Somalie: les pirates libèrent le cargo grec et son équipage ukrainien

Le cargo grec MV Ariana et son équipage ukrainien ont été libérés jeudi contre une forte rançon plus de six mois après leur capture dans l'océan Indien, une prise d'otages marquée par l'épuisement moral et physique d'un équipage comprenant une fillette de 12 ans.

"A la suite d'intenses négociations ces quatre derniers jours, l'Ariana est libre après le versement de 3,7 millions de dollars", a annoncé à l'AFP un pirate somalien basé dans le village côtier d'Harardhere (300km au nord de Mogadiscio).

"Les propriétaires du bateau ont joué au plus fin pendant un certain temps sans comprendre le sérieux de la situation", a-t-il ajouté depuis Harardhere, l'un des repaires des pirates somaliens.

"Les pirates voulaient en fait 5 millions de dollars mais ils se sont mis d'accord sur ce montant", a expliqué à l'AFP un autre pirate, Abdi Mohamoud, qui ne fait pas partie du groupe des pirates de l'Ariana.

Le MV Ariana avait été capturé le 2 mai dans l'océan Indien, à 250 milles au sud-ouest des Seychelles, avec à son bord 10.000 tonnes de soja, alors qu'il faisait route vers le Moyen-Orient en provenance du Brésil.

Le bateau appartient à la compagnie maritime All Ocean Shipping, basée à Athènes et propriété d'un conglomérat britannique.

Fin octobre, les familles des marins ukrainiens avaient supplié les preneurs d'otages et le propriétaire du bateau d'accélérer les négociations alors que les conditions de vie à bord étaient devenues très dures.
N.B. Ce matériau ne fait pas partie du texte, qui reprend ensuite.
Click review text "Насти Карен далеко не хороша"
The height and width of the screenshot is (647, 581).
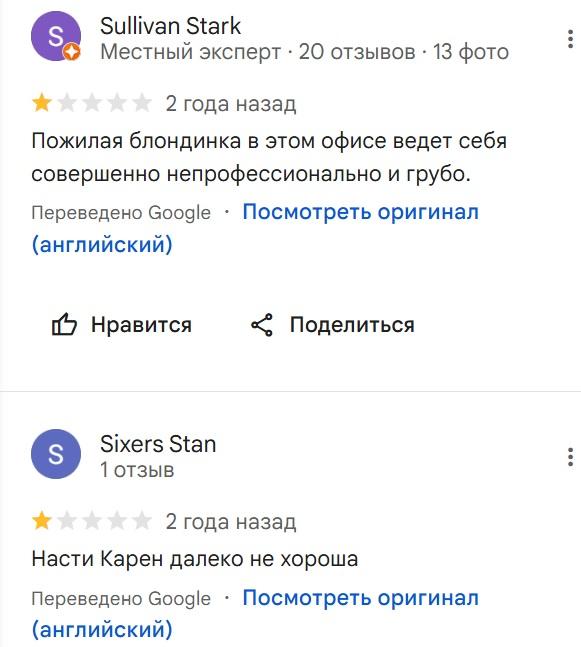point(195,560)
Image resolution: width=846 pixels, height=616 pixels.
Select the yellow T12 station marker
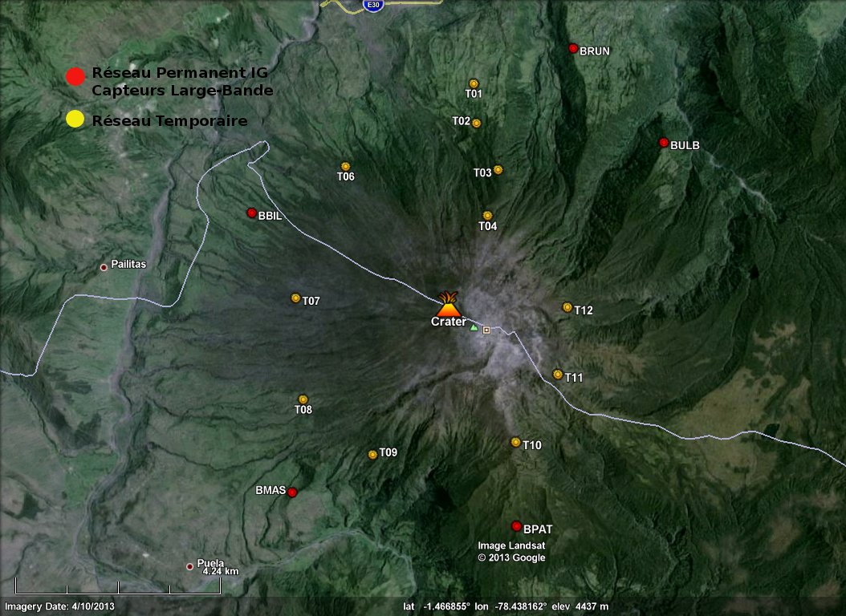point(567,307)
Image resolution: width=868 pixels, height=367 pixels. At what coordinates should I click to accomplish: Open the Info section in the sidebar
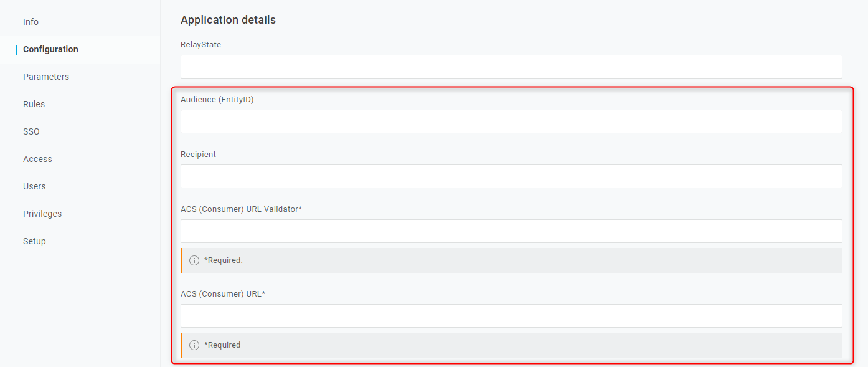[x=31, y=22]
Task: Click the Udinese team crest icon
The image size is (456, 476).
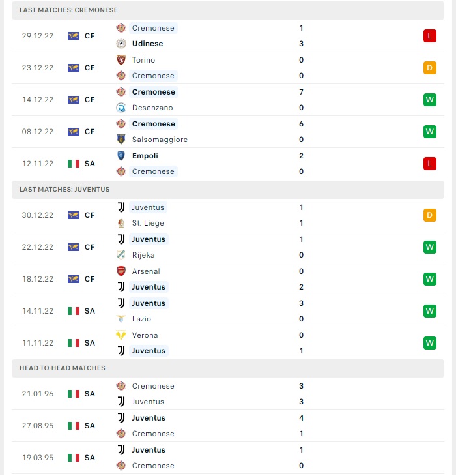Action: [x=121, y=44]
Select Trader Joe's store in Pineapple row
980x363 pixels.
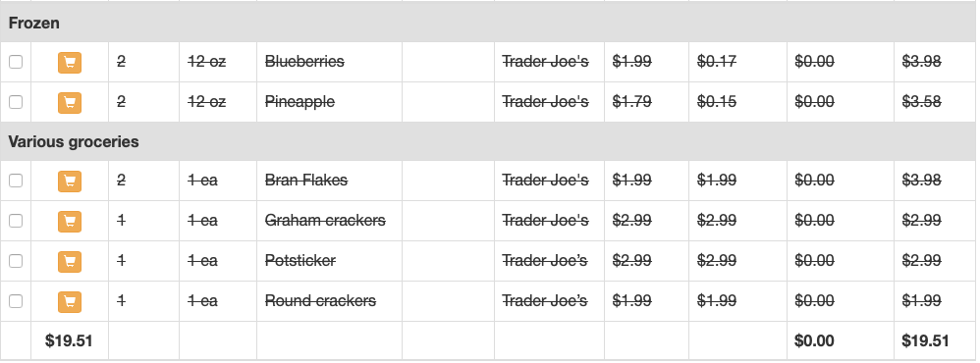545,101
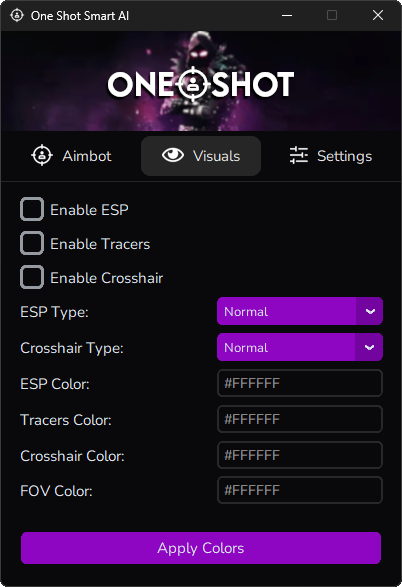The width and height of the screenshot is (402, 587).
Task: Open the ESP Type Normal dropdown
Action: click(300, 311)
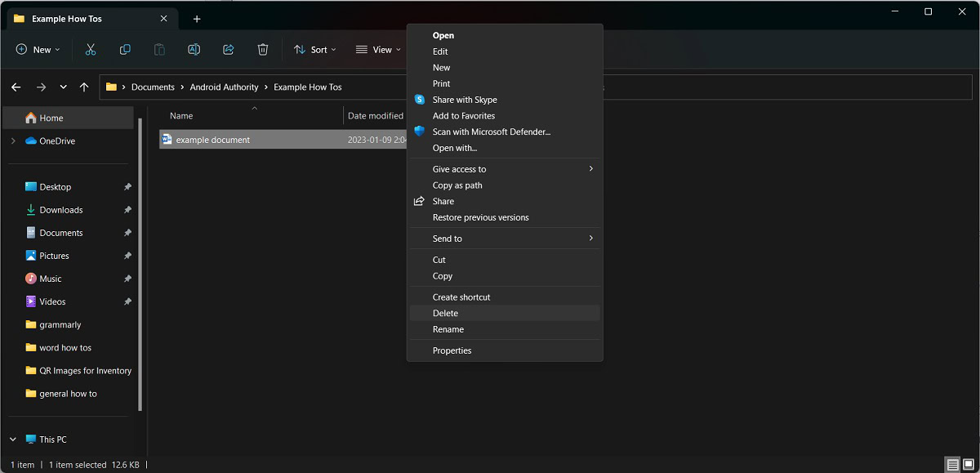Image resolution: width=980 pixels, height=473 pixels.
Task: Open the Sort dropdown menu
Action: coord(314,50)
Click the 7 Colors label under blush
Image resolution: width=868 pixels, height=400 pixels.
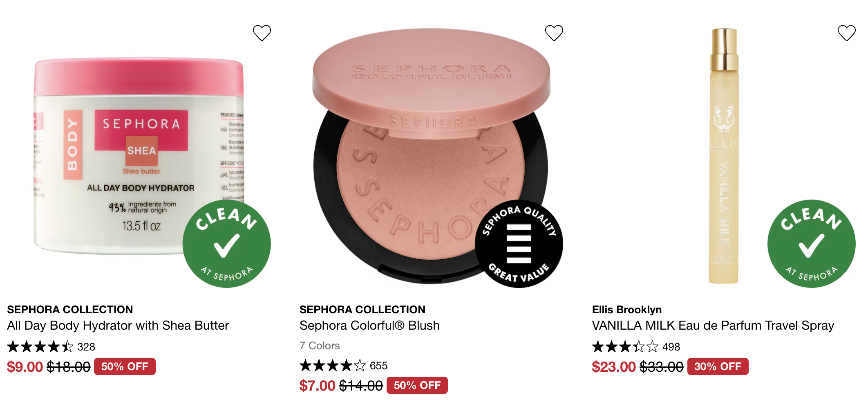(320, 346)
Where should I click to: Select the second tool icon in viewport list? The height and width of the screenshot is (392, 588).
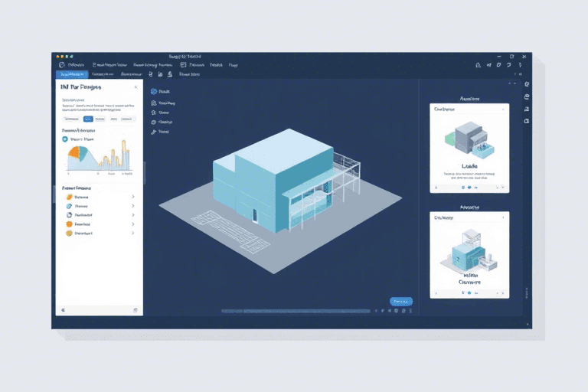coord(154,102)
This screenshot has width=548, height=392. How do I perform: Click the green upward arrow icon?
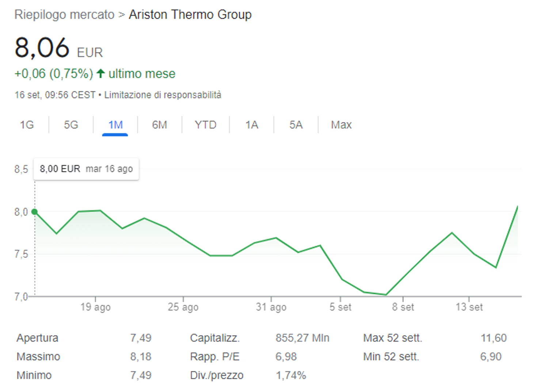(x=101, y=73)
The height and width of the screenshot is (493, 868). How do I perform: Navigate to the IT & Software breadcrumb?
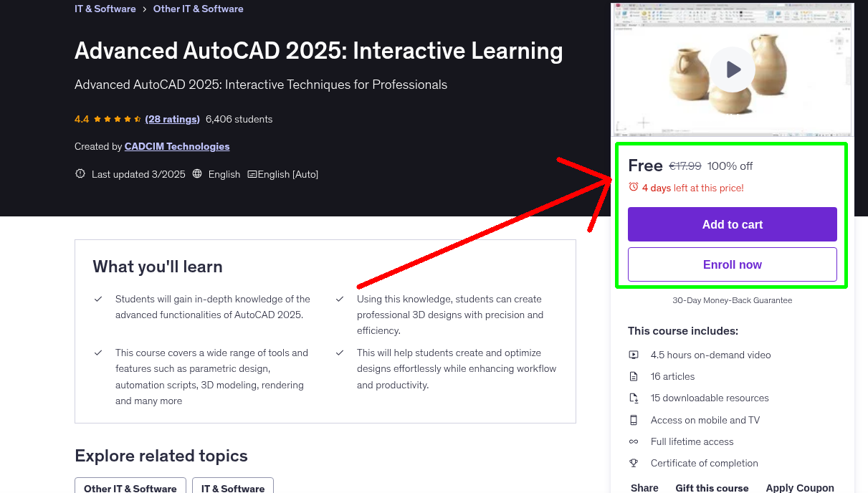(x=105, y=9)
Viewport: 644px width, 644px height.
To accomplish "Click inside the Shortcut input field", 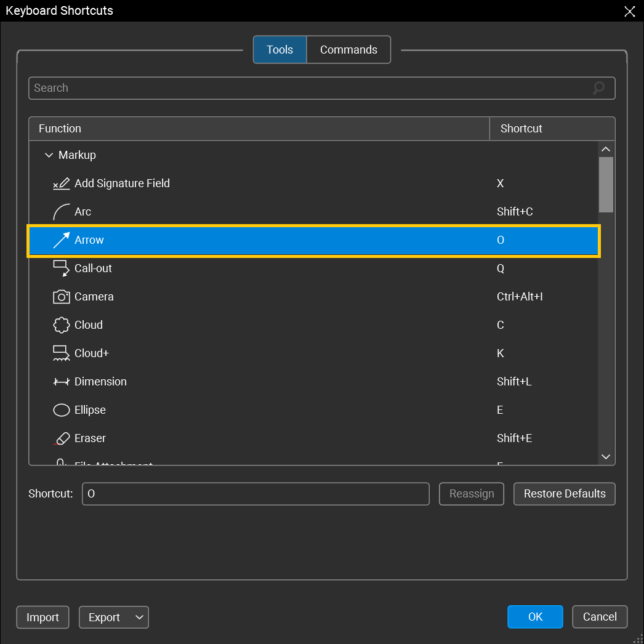I will coord(256,493).
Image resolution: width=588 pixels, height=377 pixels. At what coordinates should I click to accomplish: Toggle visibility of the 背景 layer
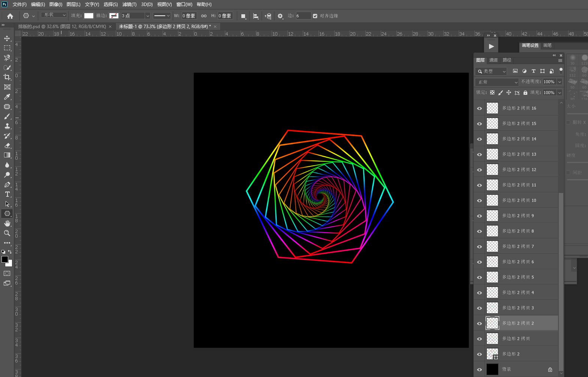pyautogui.click(x=479, y=370)
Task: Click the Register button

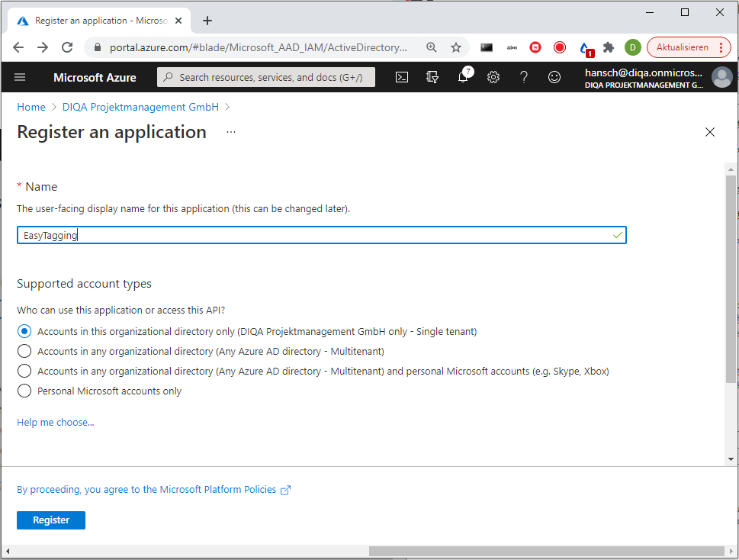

Selon Ricardo Blach, le capitaine d'un thonier espagnol libéré récemment et qui était monté à bord de l'Ariana durant sa captivité pour y fournir des vivres, des médicaments et du carburant, une fillette ukrainienne de 12 ans se trouve à bord avec sa mère Natalia Loss et son père chef machiniste.

Outre Natalia Loss, se trouve également à bord Larisa Salinska, cuisinière du cargo et femme d'un autre marin. Selon le capitaine du thonier espagnol Alakrana, cette dernière était enceinte et a perdu son enfant au cours de la captivité.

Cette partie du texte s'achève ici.